NATIONAL TRUST CONFERENCE 2022
The Heritage Reset:
Making Critical Choices
National Trust Conference 2022
The Heritage Reset: Making Critical Choices
Chelsea Hotel and Conference Centre, Toronto, Ontario
October 20 – 22, 2022

with Canadian Association of Heritage Professionals (CAHP) and Indigenous Heritage Circle (IHC)

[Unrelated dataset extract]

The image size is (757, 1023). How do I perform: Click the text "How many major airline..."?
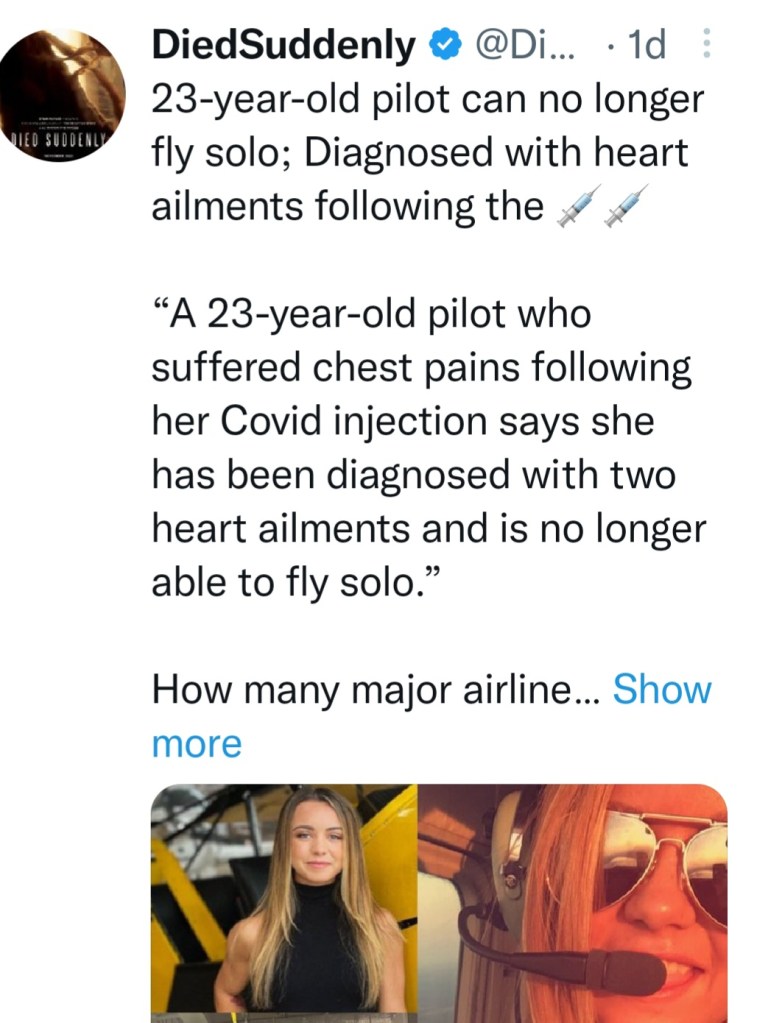(375, 689)
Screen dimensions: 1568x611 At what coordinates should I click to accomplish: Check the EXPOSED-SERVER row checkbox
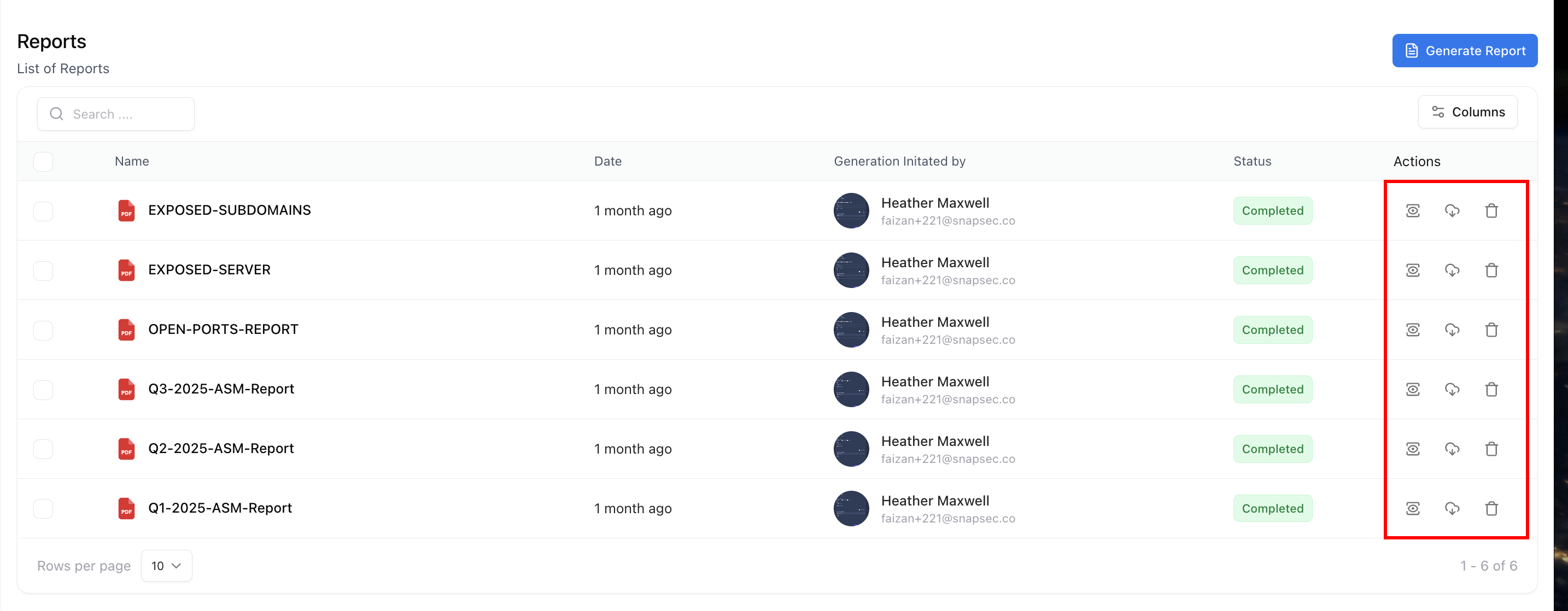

The National Trust Conference is Canada’s largest heritage learning & networking event. Held annually since 1974, the conference brings together a wide range of people working to keep Canada’s heritage alive: from grassroots activists & elected officials to professionals, planners, policymakers, & property owners. Conference themes have tackled pressing issues for Canada’s heritage movement, including community revitalization, heritage tourism, sustainable development, & climate change.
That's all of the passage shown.